TASK DESCRIPTION
I need the lines from the one containing "Click the price" through the last line of the entries retyped exactly, with no pictures among them.

DATA RECORDS
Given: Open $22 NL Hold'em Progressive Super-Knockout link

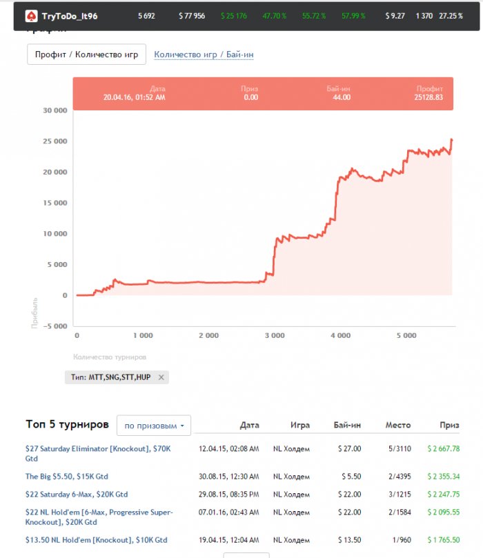Looking at the screenshot, I should 99,517.
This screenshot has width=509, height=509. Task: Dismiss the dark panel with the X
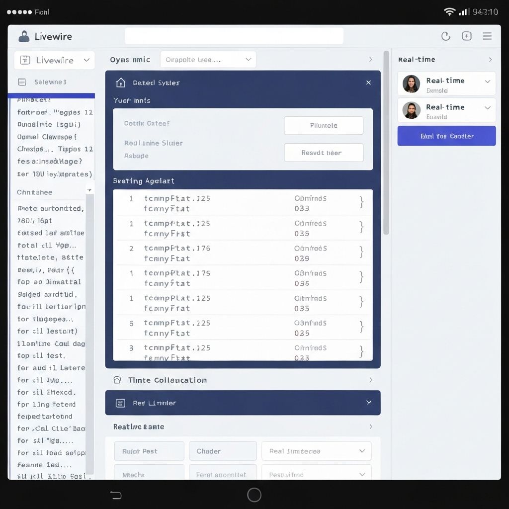coord(368,83)
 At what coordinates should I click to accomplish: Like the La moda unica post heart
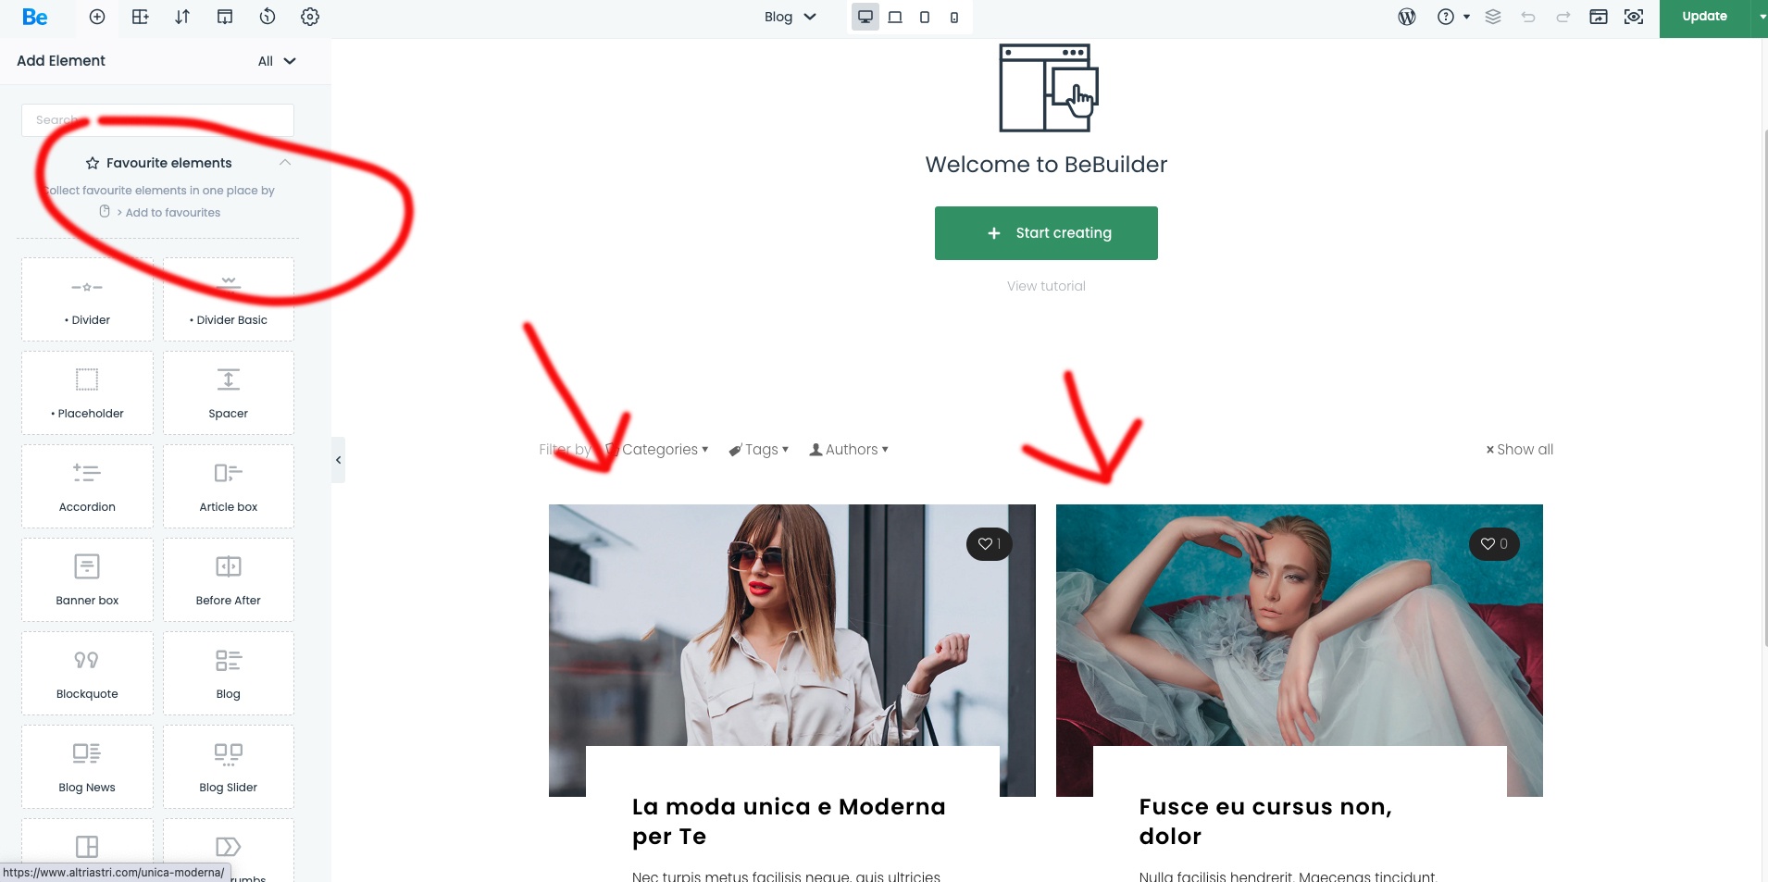989,544
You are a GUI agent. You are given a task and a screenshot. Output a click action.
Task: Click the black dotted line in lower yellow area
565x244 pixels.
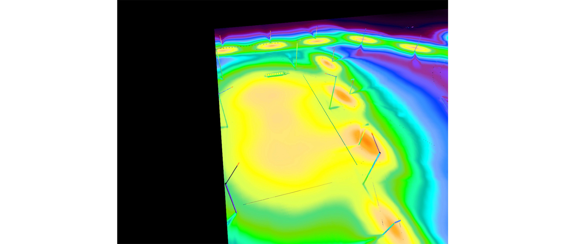click(287, 194)
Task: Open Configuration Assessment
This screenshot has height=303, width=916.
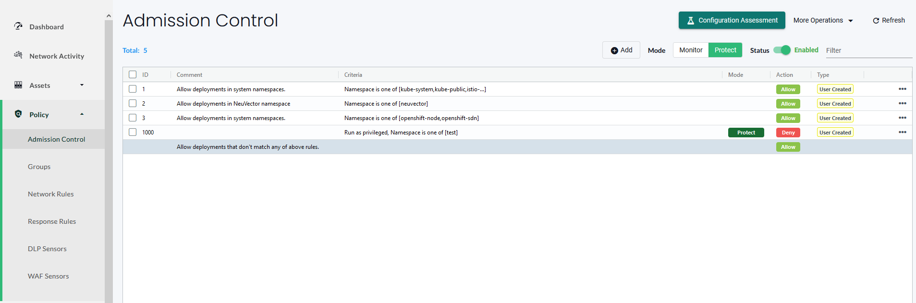Action: [x=732, y=20]
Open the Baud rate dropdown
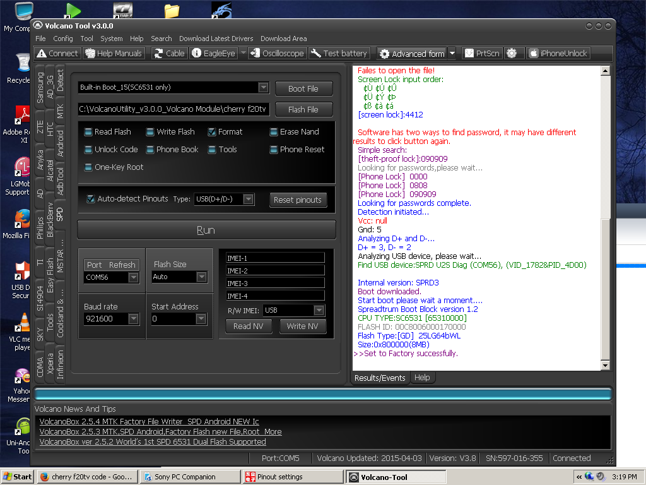This screenshot has width=646, height=485. click(x=133, y=319)
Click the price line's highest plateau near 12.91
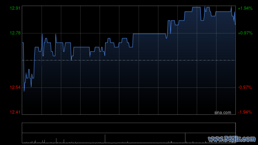The height and width of the screenshot is (145, 258). click(196, 7)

SOLUTION TO THIS TASK
Click the price line's highest plateau near 12.91
The height and width of the screenshot is (145, 258). click(196, 7)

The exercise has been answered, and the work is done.